Penilaian itu disampaikan bersamaan dengan keputusan S&P mempertahankan peringkat kredit (sovereign credit rating) Indonesia di level BBB atau investment grade untuk utang jangka panjang dan A-2 untuk utang jangka pendek. S&P juga mempertahankan prospek (outlook) Indonesia pada level stabil dalam pengumuman yang dirilis pada Senin (13/7/2026).

Riwayat Kebijakan dan Kerangka Inflasi

S&P mencatat independensi BI sudah dibangun sejak bank sentral mengadopsi kerangka inflation targeting pada Juli 2005. Menurut lembaga pemeringkat tersebut, sejak awal dekade 2010-an BI berhasil menjaga inflasi tetap terkendali dan independensinya umumnya sejalan dengan bank-bank sentral di kawasan.

“Langkah pemerintah baru-baru ini untuk memperluas mandat resmi BI melalui perubahan legislatif seharusnya tidak secara drastis memengaruhi independensi operasionalnya, menurut pandangan kami. Bank sentral secara agresif menaikkan suku bunga pada Juni 2026 untuk melawan tekanan pada rupiah meskipun berdampak negatif pada pertumbuhan,” tulis S&P dalam laporannya.
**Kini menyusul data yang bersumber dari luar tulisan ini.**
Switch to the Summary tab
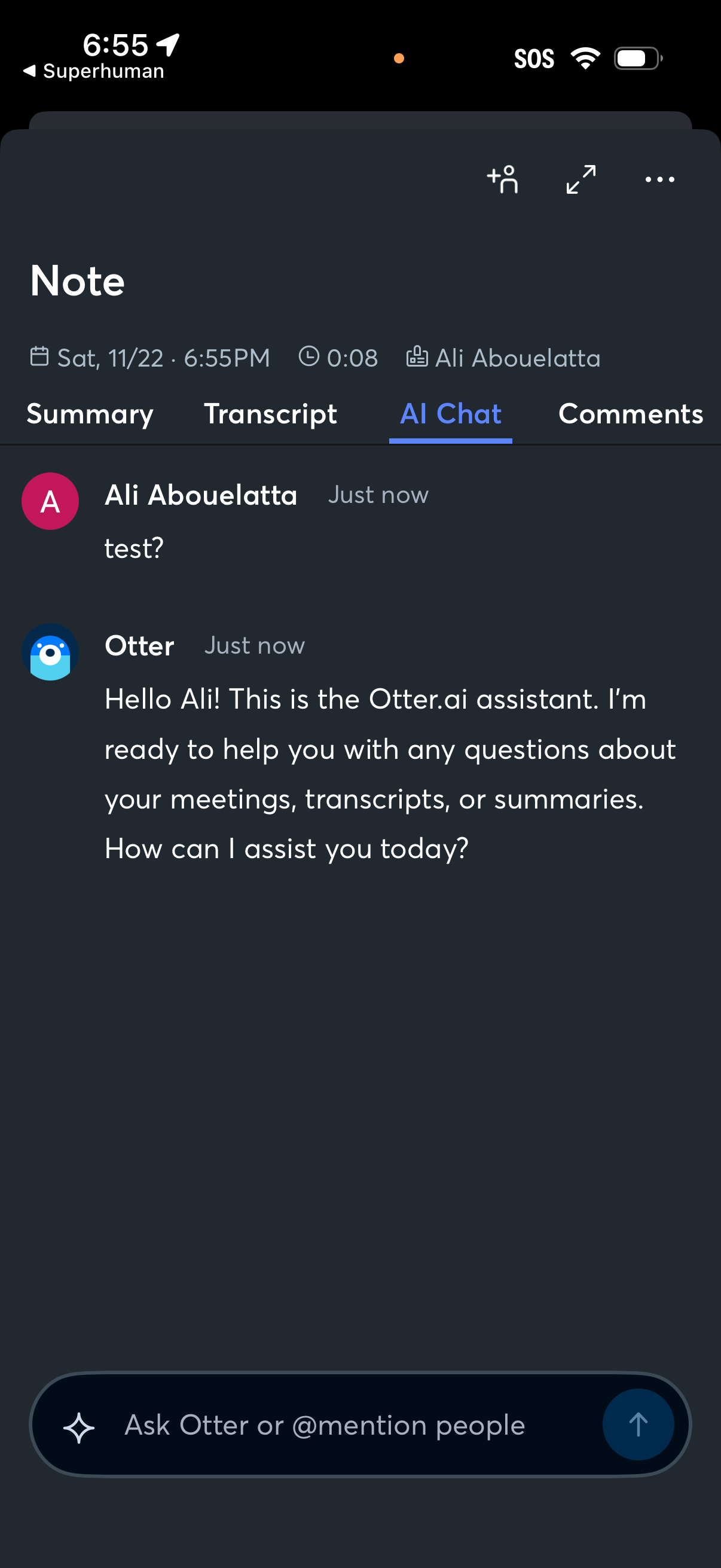 click(x=90, y=414)
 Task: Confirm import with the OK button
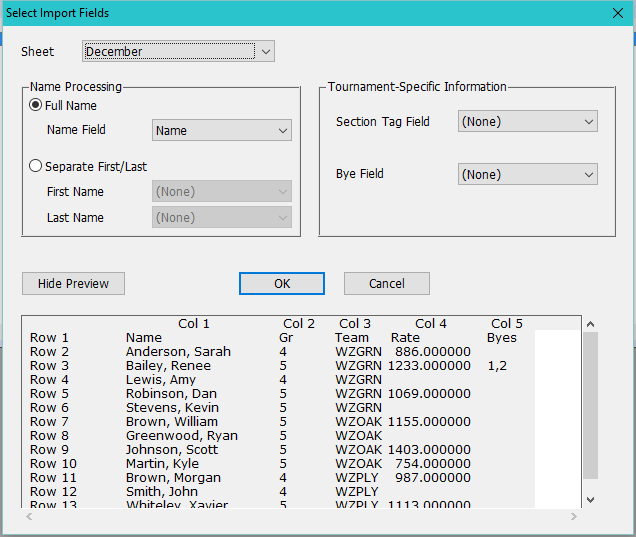coord(282,284)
Mandat Baru Melalui UU P2SK

S&P merujuk pada perubahan mandat BI melalui UU P2SK yang memberikan tugas tambahan kepada bank sentral untuk menjalankan kebijakan dan bauran kebijakan yang mendukung terciptanya lingkungan ekonomi yang kondusif bagi pertumbuhan sektor riil dan penciptaan lapangan kerja.
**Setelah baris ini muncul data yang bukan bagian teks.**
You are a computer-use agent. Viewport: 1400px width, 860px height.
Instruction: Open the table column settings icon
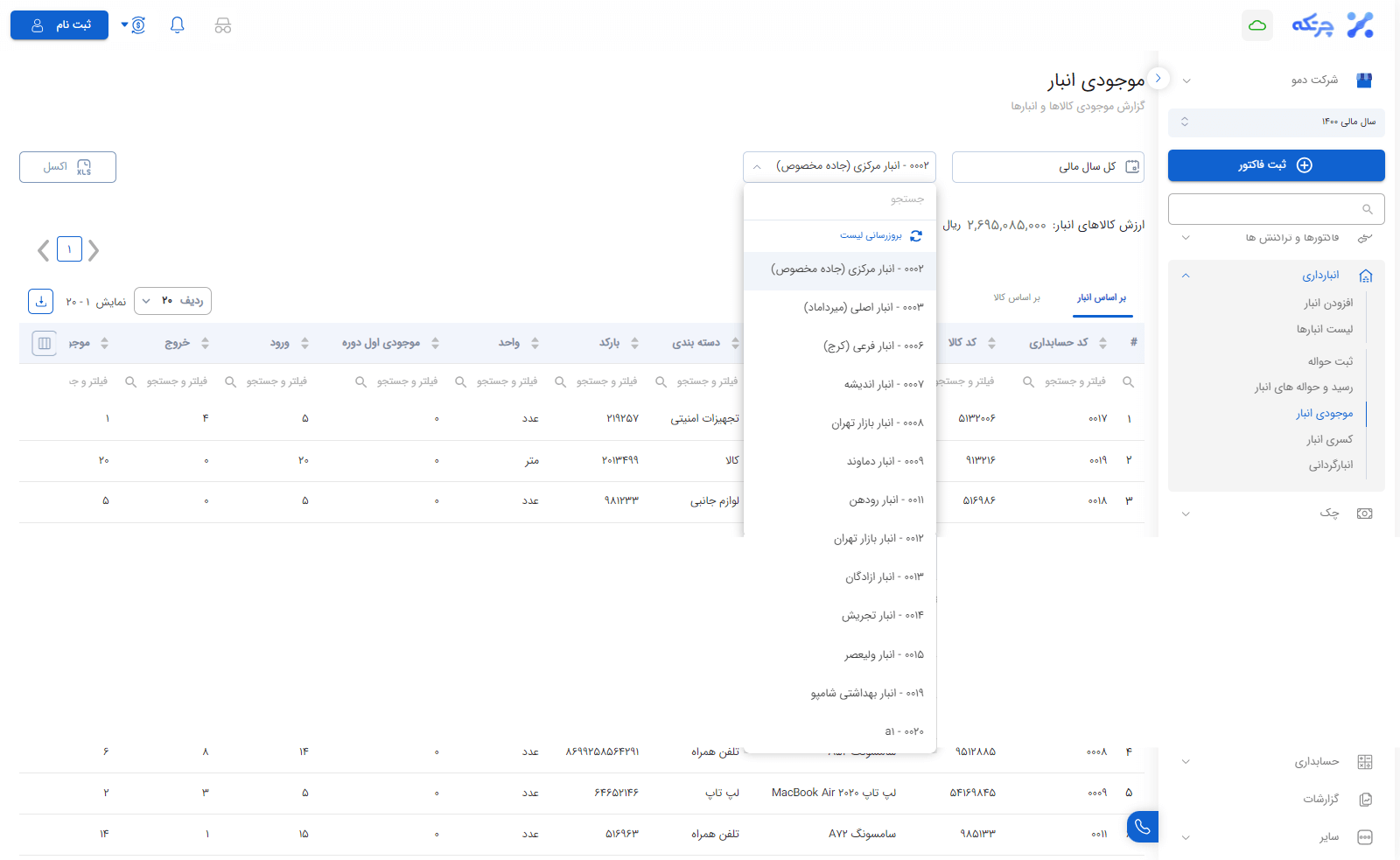(x=44, y=343)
Meski mandat menjadi lebih luas, S&P menilai BI tetap menunjukkan independensinya lewat kebijakan moneter yang berorientasi pada stabilitas. Setelah regulasi berlaku, BI secara bertahap menaikkan suku bunga acuan dalam sejumlah rapat dewan gubernur sebagai respons terhadap tekanan pada nilai tukar rupiah dan meningkatnya risiko inflasi.

Dalam kurun sekitar satu bulan, BI menaikkan BI-Rate secara kumulatif sebesar 100 basis poin (bps) hingga mencapai 5,75%. Langkah tersebut ditempuh sebagai bagian dari strategi menjaga stabilitas nilai tukar rupiah sekaligus mengantisipasi tekanan inflasi.

Instrumen Pasar dan Kondisi Sistem Keuangan

S&P juga menilai BI semakin mengandalkan instrumen berbasis pasar dalam pelaksanaan kebijakan moneternya. Lembaga pemeringkat mencatat sistem keuangan Indonesia tumbuh semakin stabil dalam beberapa tahun terakhir, didukung fleksibilitas nilai tukar rupiah yang lebih tinggi serta rezim nilai tukar mengambang yang tetap disertai intervensi secara berkala.

Di sisi lain, S&P mengingatkan BI masih memegang portofolio surat utang pemerintah yang cukup besar di neracanya—warisan dari skema burden sharing antara pemerintah dan BI selama pandemi Covid-19. Meski sebagian surat utang tersebut akan jatuh tempo dalam tiga tahun ke depan, S&P tidak memperkirakan neraca keuangan BI akan menyusut secara signifikan.

“Bank sentral terus meningkatkan pembelian surat berharga pemerintah di pasar sekunder sebagai bagian dari strategi operasi moneter pro-pasar yang telah dinyatakan untuk mempertahankan likuiditas yang memadai dan menarik masuknya modal asing,” demikian tulis S&P.